Wir packten zusammen und fuhren mit Jessika über kleine und kleinste Wege und Trampelpfade zur Hütte ihrer Eltern. Es sind Kleinbauern mit winzigen Feldern weit abseits der einzigen Verbindungsstraße. Als wir ankamen, war gerade ein Nachbar zu Besuch und die Mutter saß vor der Hütte auf einem Stuhl und schälte Wurzeln. Im Gespräch erfuhren wir von einer Familientragödie: Die Eltern, Elvis und Esther, hatten acht gemeinsame Kinder, von denen jedoch vier bereits verstorben sind. Jessika ist die jüngste der Geschwister und die letzte, die noch zu hause bei ihnen wohnt. Jessikas liebster Spielkamerad aus der Nachbarschaft ist ebenfalls kürzlich verstorben. Sie fragt oft nach ihm und sie haben versucht es ihr zu erklären, aber es fällt ihr schwer das zu verstehen. Inzwischen sagen die Eltern, ihr Spielkamerad sei weg in den Urlaub gefahren. Jetzt fragt Jessika jeden Tag, wann er endlich wieder da sein würde. Die Unterstützung des DAHW und die regelmäßige Teilhabe an einer Klassengemeinschaft wird Jessika hoffentlich helfen über den traurigen Verlust hinweg zu kommen.

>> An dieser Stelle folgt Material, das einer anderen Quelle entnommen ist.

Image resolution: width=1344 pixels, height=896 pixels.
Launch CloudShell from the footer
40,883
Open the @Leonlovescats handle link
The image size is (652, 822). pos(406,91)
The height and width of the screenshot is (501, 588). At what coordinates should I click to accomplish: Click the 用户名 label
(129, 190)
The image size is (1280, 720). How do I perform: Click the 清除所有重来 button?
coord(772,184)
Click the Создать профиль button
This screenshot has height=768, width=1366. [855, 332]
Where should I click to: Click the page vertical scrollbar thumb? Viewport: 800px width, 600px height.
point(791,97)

Wir fuhren mit einem dicken Kloß im Hals zurück nach Shirati. Am Dienstag geht es weiter nach Musoma.
Finde die Arbeit, die ihr macht super.
Beim letzten Abschnitt musste ich eine kleine Träne verdrücken… Die eigenen Probleme wirken in diesen Momenten so klein, so unnötig.
Eine gute Reise euch noch.
Ach Mann, dass ist wirklich so traurig!
Schließe mich Simon an und wünsche noch eine gute Reise.